For the past five years, FCC Internet policy has treated broadband service as an information service, free from common-carrier obligations. In fact, Corn-Revere notes, the Commission persuaded the Supreme Court in a 2005 case that “information service” was the proper way to classify broadband.
But since the U.S. Court of Appeals for the D.C. Circuit ruled on April 6 that the FCC lacked the authority to regulate broadband networks, proponents of “net neutrality” have tried to skirt that ruling by pushing to reclassify broadband service as common carriage – which does fall under the FCC’s regulatory authority.
That strategy could backfire in the courts, however, based on recent judicial trends. Corn-Revere notes that in Citizens United v. FEC, Justice Kennedy’s majority opinion states: “We must decline to draw, and then redraw, constitutional lines based on the particular media or technology used.”
Corn-Revere concludes: “The majority’s core First Amendment findings point to a continuing recognition of full First Amendment rights for new communications technologies.

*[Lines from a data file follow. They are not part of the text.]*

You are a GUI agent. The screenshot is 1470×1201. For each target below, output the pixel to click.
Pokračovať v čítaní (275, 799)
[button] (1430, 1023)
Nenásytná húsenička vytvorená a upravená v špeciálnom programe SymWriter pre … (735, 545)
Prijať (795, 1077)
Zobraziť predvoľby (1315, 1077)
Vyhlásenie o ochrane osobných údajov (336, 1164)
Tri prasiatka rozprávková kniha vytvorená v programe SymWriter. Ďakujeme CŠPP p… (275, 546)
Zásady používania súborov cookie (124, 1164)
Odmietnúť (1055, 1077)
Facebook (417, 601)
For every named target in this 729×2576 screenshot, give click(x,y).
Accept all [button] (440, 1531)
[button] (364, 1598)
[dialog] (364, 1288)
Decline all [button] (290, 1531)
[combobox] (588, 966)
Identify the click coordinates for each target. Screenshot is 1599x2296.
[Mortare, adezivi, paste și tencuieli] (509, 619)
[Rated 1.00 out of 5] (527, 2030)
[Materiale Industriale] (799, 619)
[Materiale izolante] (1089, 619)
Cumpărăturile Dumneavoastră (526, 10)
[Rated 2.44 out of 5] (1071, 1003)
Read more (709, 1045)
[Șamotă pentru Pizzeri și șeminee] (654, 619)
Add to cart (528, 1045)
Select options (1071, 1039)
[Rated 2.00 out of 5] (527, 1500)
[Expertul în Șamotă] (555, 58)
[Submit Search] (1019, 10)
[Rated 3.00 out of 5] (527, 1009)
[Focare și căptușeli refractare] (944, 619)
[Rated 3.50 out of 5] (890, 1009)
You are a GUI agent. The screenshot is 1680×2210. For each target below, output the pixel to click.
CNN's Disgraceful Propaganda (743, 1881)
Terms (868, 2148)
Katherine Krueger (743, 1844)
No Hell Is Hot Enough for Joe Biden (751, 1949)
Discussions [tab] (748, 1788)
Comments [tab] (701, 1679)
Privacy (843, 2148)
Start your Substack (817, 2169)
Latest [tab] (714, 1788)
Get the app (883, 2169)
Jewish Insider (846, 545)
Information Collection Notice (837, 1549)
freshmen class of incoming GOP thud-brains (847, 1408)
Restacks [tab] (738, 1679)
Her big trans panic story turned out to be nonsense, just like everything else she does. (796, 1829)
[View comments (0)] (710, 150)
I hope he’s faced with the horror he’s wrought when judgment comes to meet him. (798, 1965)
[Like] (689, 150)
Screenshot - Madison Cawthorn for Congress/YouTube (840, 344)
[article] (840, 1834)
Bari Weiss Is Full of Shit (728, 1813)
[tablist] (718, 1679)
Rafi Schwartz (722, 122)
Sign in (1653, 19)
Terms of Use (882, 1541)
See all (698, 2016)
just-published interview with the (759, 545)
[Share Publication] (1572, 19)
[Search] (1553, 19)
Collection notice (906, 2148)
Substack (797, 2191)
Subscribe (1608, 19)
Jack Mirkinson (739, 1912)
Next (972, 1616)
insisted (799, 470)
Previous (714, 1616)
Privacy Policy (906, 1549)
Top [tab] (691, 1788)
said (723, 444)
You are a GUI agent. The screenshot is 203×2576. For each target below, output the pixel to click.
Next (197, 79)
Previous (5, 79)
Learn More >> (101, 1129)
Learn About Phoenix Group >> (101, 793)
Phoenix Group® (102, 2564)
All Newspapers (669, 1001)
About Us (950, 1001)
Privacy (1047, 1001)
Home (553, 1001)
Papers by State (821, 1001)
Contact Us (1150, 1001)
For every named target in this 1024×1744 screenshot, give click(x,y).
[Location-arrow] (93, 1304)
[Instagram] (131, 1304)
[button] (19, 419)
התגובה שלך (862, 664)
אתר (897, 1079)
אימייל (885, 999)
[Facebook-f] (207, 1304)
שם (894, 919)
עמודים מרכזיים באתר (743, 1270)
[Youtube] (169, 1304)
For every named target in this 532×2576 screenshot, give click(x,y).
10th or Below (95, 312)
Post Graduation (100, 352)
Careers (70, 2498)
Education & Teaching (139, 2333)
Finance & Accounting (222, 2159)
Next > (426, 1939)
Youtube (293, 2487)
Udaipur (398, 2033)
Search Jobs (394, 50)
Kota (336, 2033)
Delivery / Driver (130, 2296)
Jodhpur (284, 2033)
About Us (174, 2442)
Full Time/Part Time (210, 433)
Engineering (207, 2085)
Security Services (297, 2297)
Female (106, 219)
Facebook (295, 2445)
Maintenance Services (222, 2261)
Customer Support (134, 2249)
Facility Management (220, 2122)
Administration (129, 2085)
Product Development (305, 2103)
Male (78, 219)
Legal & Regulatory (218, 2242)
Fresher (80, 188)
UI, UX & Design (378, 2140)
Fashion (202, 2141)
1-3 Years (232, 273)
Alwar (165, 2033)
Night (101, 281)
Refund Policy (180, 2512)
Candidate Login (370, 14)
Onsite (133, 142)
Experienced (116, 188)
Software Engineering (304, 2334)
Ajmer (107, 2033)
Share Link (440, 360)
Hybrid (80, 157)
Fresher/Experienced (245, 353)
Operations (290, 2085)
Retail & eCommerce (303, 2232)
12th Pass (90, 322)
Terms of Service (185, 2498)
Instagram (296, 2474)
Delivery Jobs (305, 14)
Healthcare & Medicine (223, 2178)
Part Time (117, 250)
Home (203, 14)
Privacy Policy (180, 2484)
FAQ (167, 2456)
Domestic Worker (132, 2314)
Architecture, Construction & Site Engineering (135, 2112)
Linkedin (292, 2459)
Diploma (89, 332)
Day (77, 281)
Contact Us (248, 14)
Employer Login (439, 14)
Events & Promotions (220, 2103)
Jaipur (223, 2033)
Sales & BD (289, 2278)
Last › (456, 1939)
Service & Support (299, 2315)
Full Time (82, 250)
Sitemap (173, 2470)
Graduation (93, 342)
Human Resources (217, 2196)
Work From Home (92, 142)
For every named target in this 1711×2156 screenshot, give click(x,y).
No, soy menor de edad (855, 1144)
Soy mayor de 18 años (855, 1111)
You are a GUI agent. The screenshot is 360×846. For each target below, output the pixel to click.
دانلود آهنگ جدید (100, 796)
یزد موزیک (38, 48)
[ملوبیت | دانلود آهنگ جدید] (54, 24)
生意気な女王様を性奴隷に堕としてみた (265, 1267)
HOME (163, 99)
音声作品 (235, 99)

This trend necessarily would limit any attempt to expand FCC jurisdiction over new media simply by manipulating regulatory classifications.”
Robert Corn-Revere is a partner in the law firm of Davis Wright Tremaine in Washington, D.C., and has successfully defended the First Amendment before the U.S. Supreme Court. His paper, “Defining Away the First Amendment,” is available online from The Media Institute at www.mediainstitute.org, and will be available in hard copy in the near future.